Calibration: What is it Good For?

Calibration meetings are increasingly part of performance management (PM) and reward processes in many organizations. In these meetings (usually at the end of the year), managers discuss their employees’ accomplishments with the purpose of agreeing on final performance ratings for their employees. Similar meetings are part of other HR decision processes as well, including hiring, talent identification, and succession planning decisions. While the specific procedures and techniques vary across organizations, the stated goal in a PM context is to increase the accuracy of performance ratings by discussing and agreeing on the criteria and standards used for making final performance ratings. This happens real-time by having each manager publicly discuss and debate the accomplishments and performance of each of their employees. I have been a part of dozens of these sessions and I have designed and facilitated them. I am generally critical of their use in PM for several reasons.

The logic is suspect

The basic logic of these meetings seems flawed at the outset. We know from decades of research that human beings are flawed; they have all manner of biases, idiosyncrasies and dubious motives that can interfere with the quality of the judgments they make.[1] Human beings have many talents, but observing, recording, and analyzing their own experiences, let alone others’ experiences isn’t among them.[2] This explains why the quality of performance ratings is so low.[3] So, the logic of getting more flawed people involved in the rating process makes little sense--if the goal is accuracy. Calibration sessions, by design, involve people in the rating process who may not observe your employees perform during the year. And these meetings frequently involve more senior leaders (for reasons I discuss below). These leaders may have little or no exposure to a given employee during the year and yet may play an outsized role in their final rating. It is hard to imagine how this practice could improve the quality of final ratings.

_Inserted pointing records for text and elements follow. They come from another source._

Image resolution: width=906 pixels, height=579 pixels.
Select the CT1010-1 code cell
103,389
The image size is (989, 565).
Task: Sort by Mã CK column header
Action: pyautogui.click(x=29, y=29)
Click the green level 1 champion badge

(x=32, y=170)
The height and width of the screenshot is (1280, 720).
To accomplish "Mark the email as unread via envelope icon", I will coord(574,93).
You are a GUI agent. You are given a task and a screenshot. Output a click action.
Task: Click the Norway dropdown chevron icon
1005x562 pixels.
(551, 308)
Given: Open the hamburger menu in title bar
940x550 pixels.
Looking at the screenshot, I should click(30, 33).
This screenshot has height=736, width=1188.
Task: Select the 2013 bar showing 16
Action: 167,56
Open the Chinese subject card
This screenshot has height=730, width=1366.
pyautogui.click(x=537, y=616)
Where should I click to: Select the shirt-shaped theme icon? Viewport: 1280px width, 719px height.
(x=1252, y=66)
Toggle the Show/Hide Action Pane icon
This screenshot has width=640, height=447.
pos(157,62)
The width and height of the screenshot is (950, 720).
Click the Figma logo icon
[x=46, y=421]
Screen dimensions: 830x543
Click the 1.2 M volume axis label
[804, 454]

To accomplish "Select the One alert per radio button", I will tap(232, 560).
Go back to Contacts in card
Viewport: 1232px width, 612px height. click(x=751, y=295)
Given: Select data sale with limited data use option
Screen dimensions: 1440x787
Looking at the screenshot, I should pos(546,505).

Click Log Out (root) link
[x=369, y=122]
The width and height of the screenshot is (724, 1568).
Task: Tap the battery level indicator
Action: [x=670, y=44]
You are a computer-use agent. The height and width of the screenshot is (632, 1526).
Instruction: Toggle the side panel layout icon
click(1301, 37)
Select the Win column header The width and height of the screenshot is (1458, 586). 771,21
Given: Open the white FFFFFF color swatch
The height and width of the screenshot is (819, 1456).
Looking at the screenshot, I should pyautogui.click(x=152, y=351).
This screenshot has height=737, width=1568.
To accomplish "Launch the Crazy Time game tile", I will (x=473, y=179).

Calibration meetings don’t necessarily improve rating accuracy

Surprisingly, there isn’t much research on this topic. The limited research available suggests they don’t improve accuracy much, if at all, and may even make things worse. Andrew Speer, Andrew Tenbrink, and Michael Schwendeman recently summarized the current state of calibration nicely and conducted one of the few studies of calibration in a PM context.[4] They compared the correlations of PM ratings with objective measures of performance (for call center employees) using ratings made before calibration meetings and ratings made again after calibration meetings. They found the correlations were higher using post-calibration ratings. This suggests that post-calibration ratings more closely mirror real performance measures for these employees and must be more accurate. But the correlations were small (larger with the composite objective performance measure) and the increases were relatively small (with 3 of the 5 statistically significant).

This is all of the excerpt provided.